We are guessing that DAPL is somewhere on your radar although the mainstream media has done an excellent job of misreporting or burying the real story. Dakota Access Pipe Line is a not yet completed 1, 172 mile fracked shale pipe line which will carry 470,000 barrels of oil per day (BPD) from North Dakota through South Dakota and Iowa to Patoka, Illinois, where benzene, chromium, mercury, nickel, nitrogen, sulfur, toluene and other chemicals will be removed. The product will then be sent to the Texas gulf where it will be shipped elsewhere. Its final destination is open to speculation since the ban on foreign export of crude was lifted by Congress. When Dakota Bakken’s fracked shale oil is depleted, the pipe lines will most likely transport Canadian tar sands oil.

The DAPL will cross the Missouri River twice. At least 18,000,000 people use the Missouri River for potable water, and farmers use it for irrigation and livestock. In Iowa the pipe line will cross the Des Moines, Boone, Raccoon, Skunk and Mississippi Rivers as well as many smaller tributaries, all of which are water suppliers for towns, cities and agriculture. I have not had time to research impacted Illinois waterways. Land for the pipe line route was expropriated through questionable condemnation and eminent domain processes.

One of the issues surrounding this particular pipe line is the plan by Energy Transfer Crude Company, LLC (Limited Liability Company) of Dallas, TX, to drill under Lake Oahe. This lake is the drinking water source for the Standing Rock Reservation. Construction leading to Lake Oahe has desecrated Sioux burial grounds and worship sites. Originally the pipe line was to lay northeast of Bismark, ND, but this plan was rejected by the Army Corps of Engineers due to concerns for the cities drinking water supply. This was a distinct possibility as almost every pipe line leaks, even new ones.  A one percent leakage of BPD is considered acceptable and is generally not included in statistics.

The new route through the Oahe Lake had the added attraction of being shorter (less expenditure for ETC). It also will provide a source of water necessary for the fracking process should aquifers run dry. Each fracking well can use millions of gallons of water. Millions of gallons times the over 10,000 wells already drilled in North Dakota and those in process is a lot of water.
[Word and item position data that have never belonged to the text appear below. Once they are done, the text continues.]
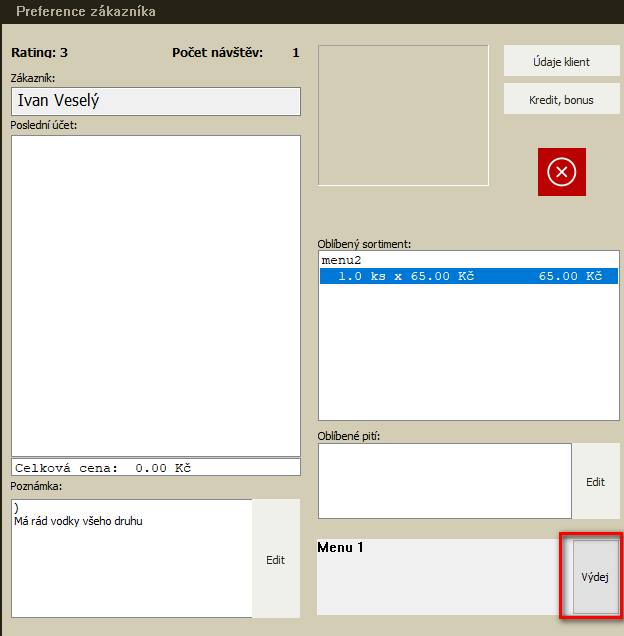Viewport: 624px width, 636px height.
Task: Select the empty customer photo placeholder
Action: coord(403,115)
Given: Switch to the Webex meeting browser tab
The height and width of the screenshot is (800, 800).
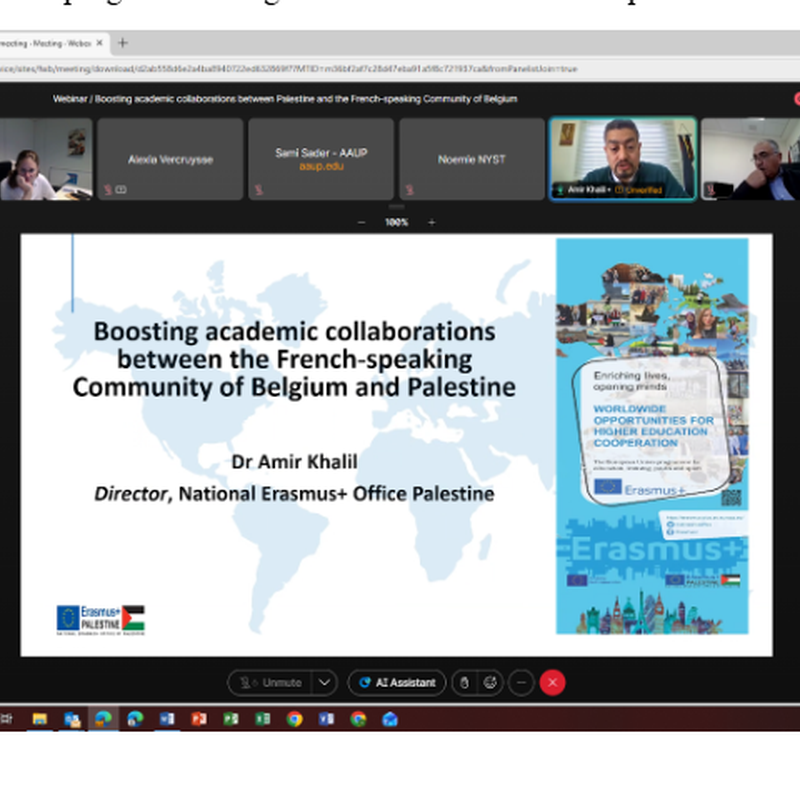Looking at the screenshot, I should pyautogui.click(x=45, y=43).
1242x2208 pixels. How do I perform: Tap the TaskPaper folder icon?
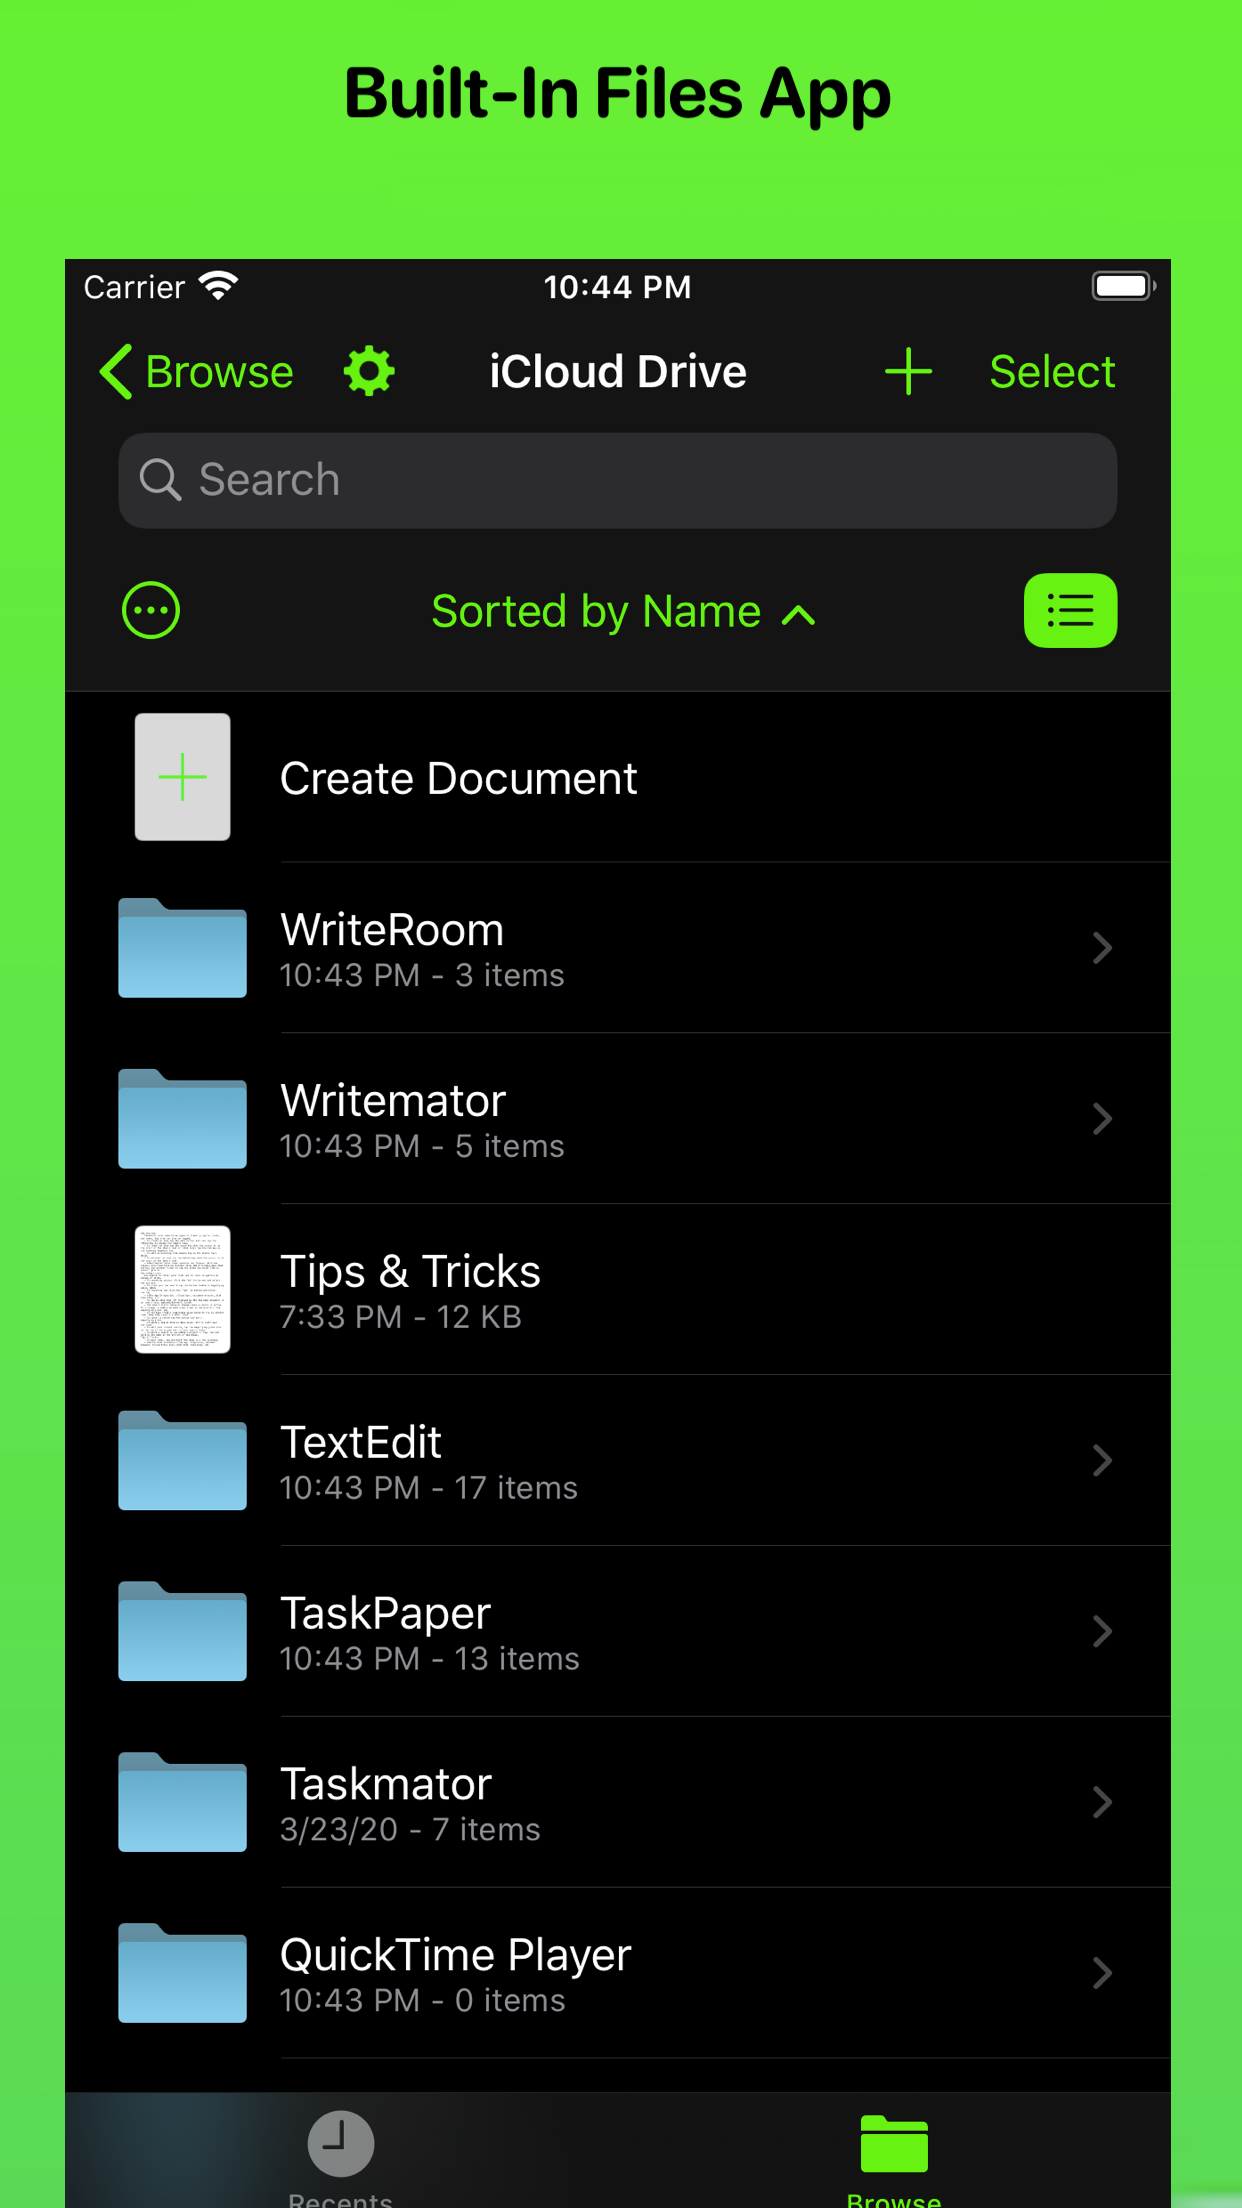(182, 1631)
This isn’t the first time the Standing Rock Reservation and the Cheyenne River Reservation people have royally been given the shaft over this particular piece of geography. Lake Oahe was formed by the Oahe Dam . Construction for the dam flooded 200,000 acres of the Reservations’ best agricultural land, sacred worship sites and important urban centers. Sixty-six years later, they are still awaiting compensation for lands lost to lake construction.

Caveat Emptor: This topic was researched extensively and delivered as factually accurate as possible. However, new information becomes available daily.